### Task goal
Please give every line of the material below as a JSON list of strings, one string per line, leaving out blank lines.

-------- Dataset rows --------

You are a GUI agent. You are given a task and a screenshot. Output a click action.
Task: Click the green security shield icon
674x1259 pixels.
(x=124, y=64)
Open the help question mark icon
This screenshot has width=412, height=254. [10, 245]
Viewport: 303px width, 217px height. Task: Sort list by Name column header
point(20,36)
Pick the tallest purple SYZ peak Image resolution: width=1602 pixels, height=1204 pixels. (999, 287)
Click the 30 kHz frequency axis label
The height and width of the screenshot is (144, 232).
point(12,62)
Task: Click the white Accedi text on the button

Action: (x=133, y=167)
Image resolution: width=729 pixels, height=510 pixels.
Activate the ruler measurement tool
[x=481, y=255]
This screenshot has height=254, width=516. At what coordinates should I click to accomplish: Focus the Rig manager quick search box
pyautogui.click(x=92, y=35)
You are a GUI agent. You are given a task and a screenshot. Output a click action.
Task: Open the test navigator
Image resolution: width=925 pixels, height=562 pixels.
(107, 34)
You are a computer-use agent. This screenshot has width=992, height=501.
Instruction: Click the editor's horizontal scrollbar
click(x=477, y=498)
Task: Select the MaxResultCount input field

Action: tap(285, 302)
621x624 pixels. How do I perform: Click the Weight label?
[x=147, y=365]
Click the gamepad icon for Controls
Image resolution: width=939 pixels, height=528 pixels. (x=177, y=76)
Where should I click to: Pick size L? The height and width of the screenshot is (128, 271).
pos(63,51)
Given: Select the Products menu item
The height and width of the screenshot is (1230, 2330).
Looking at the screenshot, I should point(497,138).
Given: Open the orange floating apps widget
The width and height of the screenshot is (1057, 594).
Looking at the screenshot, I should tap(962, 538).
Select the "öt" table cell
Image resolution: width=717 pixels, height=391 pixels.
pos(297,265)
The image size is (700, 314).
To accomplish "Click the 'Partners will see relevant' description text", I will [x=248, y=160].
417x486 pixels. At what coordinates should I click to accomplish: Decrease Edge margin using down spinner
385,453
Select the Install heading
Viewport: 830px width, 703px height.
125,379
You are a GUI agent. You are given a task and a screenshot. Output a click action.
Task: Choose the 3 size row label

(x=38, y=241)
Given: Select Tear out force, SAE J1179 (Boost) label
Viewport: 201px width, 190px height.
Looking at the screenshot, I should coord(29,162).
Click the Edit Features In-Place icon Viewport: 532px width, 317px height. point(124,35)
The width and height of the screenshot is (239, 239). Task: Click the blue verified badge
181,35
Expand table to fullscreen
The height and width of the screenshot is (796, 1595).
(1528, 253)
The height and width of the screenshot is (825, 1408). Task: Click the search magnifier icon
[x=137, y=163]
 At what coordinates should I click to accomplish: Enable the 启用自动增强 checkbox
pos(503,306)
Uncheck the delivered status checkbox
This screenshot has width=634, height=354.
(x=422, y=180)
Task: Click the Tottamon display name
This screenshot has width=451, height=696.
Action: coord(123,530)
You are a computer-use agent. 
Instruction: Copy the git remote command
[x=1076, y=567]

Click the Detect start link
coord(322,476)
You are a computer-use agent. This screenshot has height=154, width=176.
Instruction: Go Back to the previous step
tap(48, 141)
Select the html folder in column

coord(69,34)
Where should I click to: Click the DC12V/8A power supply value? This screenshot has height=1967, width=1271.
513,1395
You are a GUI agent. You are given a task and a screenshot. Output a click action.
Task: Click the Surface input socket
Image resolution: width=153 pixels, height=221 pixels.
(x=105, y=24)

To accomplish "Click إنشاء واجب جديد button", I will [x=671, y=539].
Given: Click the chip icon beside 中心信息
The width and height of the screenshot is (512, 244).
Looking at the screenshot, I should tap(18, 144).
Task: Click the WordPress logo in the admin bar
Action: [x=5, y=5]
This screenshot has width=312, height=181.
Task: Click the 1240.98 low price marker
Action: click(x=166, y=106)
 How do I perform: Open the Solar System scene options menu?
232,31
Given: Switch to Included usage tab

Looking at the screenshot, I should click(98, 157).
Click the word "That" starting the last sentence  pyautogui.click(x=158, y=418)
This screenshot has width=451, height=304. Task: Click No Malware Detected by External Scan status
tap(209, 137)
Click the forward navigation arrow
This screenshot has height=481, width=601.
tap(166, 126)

--------

### Answer to this problem
[
  "You are a GUI agent. You are given a task and a screenshot. Output a click action.",
  "Task: Click the green security shield icon",
  "674x1259 pixels.",
  "(x=124, y=64)",
  "Open the help question mark icon",
  "This screenshot has width=412, height=254. [10, 245]",
  "Viewport: 303px width, 217px height. Task: Sort list by Name column header",
  "point(20,36)",
  "Pick the tallest purple SYZ peak Image resolution: width=1602 pixels, height=1204 pixels. (999, 287)",
  "Click the 30 kHz frequency axis label",
  "The height and width of the screenshot is (144, 232).",
  "point(12,62)",
  "Task: Click the white Accedi text on the button",
  "Action: (x=133, y=167)",
  "Image resolution: width=729 pixels, height=510 pixels.",
  "Activate the ruler measurement tool",
  "[x=481, y=255]",
  "This screenshot has height=254, width=516. At what coordinates should I click to accomplish: Focus the Rig manager quick search box",
  "pyautogui.click(x=92, y=35)",
  "You are a GUI agent. You are given a task and a screenshot. Output a click action.",
  "Task: Open the test navigator",
  "Image resolution: width=925 pixels, height=562 pixels.",
  "(107, 34)",
  "You are a computer-use agent. This screenshot has width=992, height=501.",
  "Instruction: Click the editor's horizontal scrollbar",
  "click(x=477, y=498)",
  "Task: Select the MaxResultCount input field",
  "Action: tap(285, 302)",
  "621x624 pixels. How do I perform: Click the Weight label?",
  "[x=147, y=365]",
  "Click the gamepad icon for Controls",
  "Image resolution: width=939 pixels, height=528 pixels. (x=177, y=76)",
  "Where should I click to: Pick size L? The height and width of the screenshot is (128, 271).",
  "pos(63,51)",
  "Given: Select the Products menu item",
  "The height and width of the screenshot is (1230, 2330).",
  "Looking at the screenshot, I should point(497,138).",
  "Given: Open the orange floating apps widget",
  "The width and height of the screenshot is (1057, 594).",
  "Looking at the screenshot, I should tap(962, 538).",
  "Select the \"öt\" table cell",
  "Image resolution: width=717 pixels, height=391 pixels.",
  "pos(297,265)",
  "The image size is (700, 314).",
  "To accomplish \"Click the 'Partners will see relevant' description text\", I will [x=248, y=160].",
  "417x486 pixels. At what coordinates should I click to accomplish: Decrease Edge margin using down spinner",
  "385,453",
  "Select the Install heading",
  "Viewport: 830px width, 703px height.",
  "125,379",
  "You are a GUI agent. You are given a task and a screenshot. Output a click action.",
  "Task: Choose the 3 size row label",
  "(x=38, y=241)",
  "Given: Select Tear out force, SAE J1179 (Boost) label",
  "Viewport: 201px width, 190px height.",
  "Looking at the screenshot, I should coord(29,162).",
  "Click the Edit Features In-Place icon Viewport: 532px width, 317px height. point(124,35)",
  "The width and height of the screenshot is (239, 239). Task: Click the blue verified badge",
  "181,35",
  "Expand table to fullscreen",
  "The height and width of the screenshot is (796, 1595).",
  "(1528, 253)",
  "The height and width of the screenshot is (825, 1408). Task: Click the search magnifier icon",
  "[x=137, y=163]",
  " At what coordinates should I click to accomplish: Enable the 启用自动增强 checkbox",
  "pos(503,306)",
  "Uncheck the delivered status checkbox",
  "This screenshot has width=634, height=354.",
  "(x=422, y=180)",
  "Task: Click the Tottamon display name",
  "This screenshot has width=451, height=696.",
  "Action: coord(123,530)",
  "You are a computer-use agent. ",
  "Instruction: Copy the git remote command",
  "[x=1076, y=567]",
  "Click the Detect start link",
  "coord(322,476)",
  "You are a computer-use agent. This screenshot has height=154, width=176.",
  "Instruction: Go Back to the previous step",
  "tap(48, 141)",
  "Select the html folder in column",
  "coord(69,34)",
  "Where should I click to: Click the DC12V/8A power supply value? This screenshot has height=1967, width=1271.",
  "513,1395",
  "You are a GUI agent. You are given a task and a screenshot. Output a click action.",
  "Task: Click the Surface input socket",
  "Image resolution: width=153 pixels, height=221 pixels.",
  "(x=105, y=24)",
  "To accomplish \"Click إنشاء واجب جديد button\", I will [x=671, y=539].",
  "Given: Click the chip icon beside 中心信息",
  "The width and height of the screenshot is (512, 244).",
  "Looking at the screenshot, I should tap(18, 144).",
  "Task: Click the WordPress logo in the admin bar",
  "Action: [x=5, y=5]",
  "This screenshot has width=312, height=181.",
  "Task: Click the 1240.98 low price marker",
  "Action: click(x=166, y=106)",
  " How do I perform: Open the Solar System scene options menu?",
  "232,31",
  "Given: Switch to Included usage tab",
  "Looking at the screenshot, I should click(98, 157).",
  "Click the word \"That\" starting the last sentence  pyautogui.click(x=158, y=418)",
  "This screenshot has width=451, height=304. Task: Click No Malware Detected by External Scan status",
  "tap(209, 137)",
  "Click the forward navigation arrow",
  "This screenshot has height=481, width=601.",
  "tap(166, 126)"
]